The president should demand that McConnell discuss sanctuary cities and the border surge every day of the August recess. Trump should give a speech to Congress on the issue and weekly televised addresses, along with holding rallies on the border with victims of the drug crisis, MS-13, and criminal aliens. He should hammer home the point that the border surge, amnesty agenda, and sanctuary cities are single-handedly responsible for the entire post-2013 epidemic of drugs and gangs. Trump should direct the GOP campaign apparatus to build upon the infamous MS-13 ad and pressure vulnerable Democrats such as Bill Nelson, Claire McCaskill, Heidi Heitkamp, Joe Manchin, Jon Tester, Sherrod Brown, Joe Donnelly, and Bob Casey with them every day. Hammer them on the meth, cocaine, heroin, and fentanyl crisis brought in by amnesty, sanctuaries, and criminal alien drug cartels, all protected by the incumbents. Make the first budget bill all about safety and security.

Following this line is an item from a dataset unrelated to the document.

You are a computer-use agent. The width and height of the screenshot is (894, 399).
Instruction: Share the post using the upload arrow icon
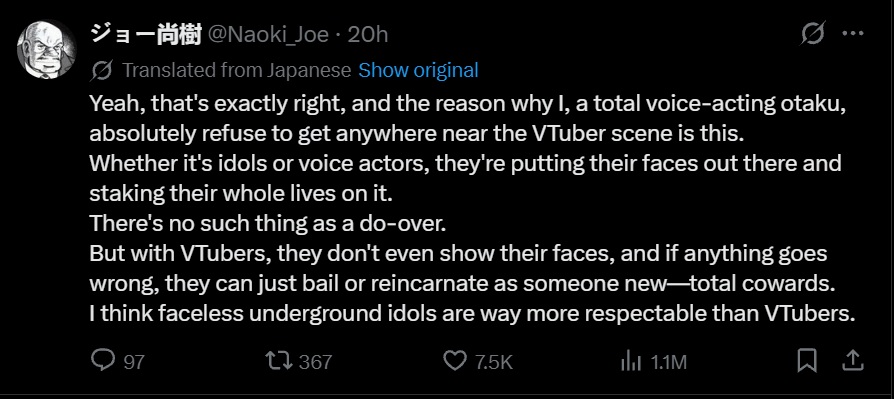(852, 361)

But how can the president control the legislative branch of government? you might ask. Very simple. Threaten a veto every day during his morning Twitter rant. And then he should veto a bill. The jailbreak bill, about which proponents have lied and misled people including the president, would be a great start and would show he is serious about being tough on drug crime.

The president is being told that he must negotiate with the MS-13 Republicans pushing the discharge petition for amnesty and that because they have the votes to pass it out of the House, we have no choice but to agree to amnesty to try to get something in return. Not at all. The president needs to threaten that he will veto any amnesty bill. He should publicly and privately direct Mitch McConnell not to bring the bill to the Senate floor, either. So, let it pass the House. Fine. Then use his leverage on the appropriation bills to get what he wants and shame every one of the MS-13 Republicans by name every day of the week.

As long as the president makes it clear that he will make this the Democrat/RINO MS-13 government shutdown, it will pressure McConnell to limit fake non-talking filibusters on budget bills.

After dealing with the military and security in July and August, Trump can reserve September for a fight exclusively over non-security spending without the hostage of the military. The surging debt is preventing him from taking the good economic news to the next level.

Finally, the president needs to get involved in primaries and support only those who will push for his campaign agenda while defeating those undermining it. You can’t drain the swamp without actually reducing the supply of muck.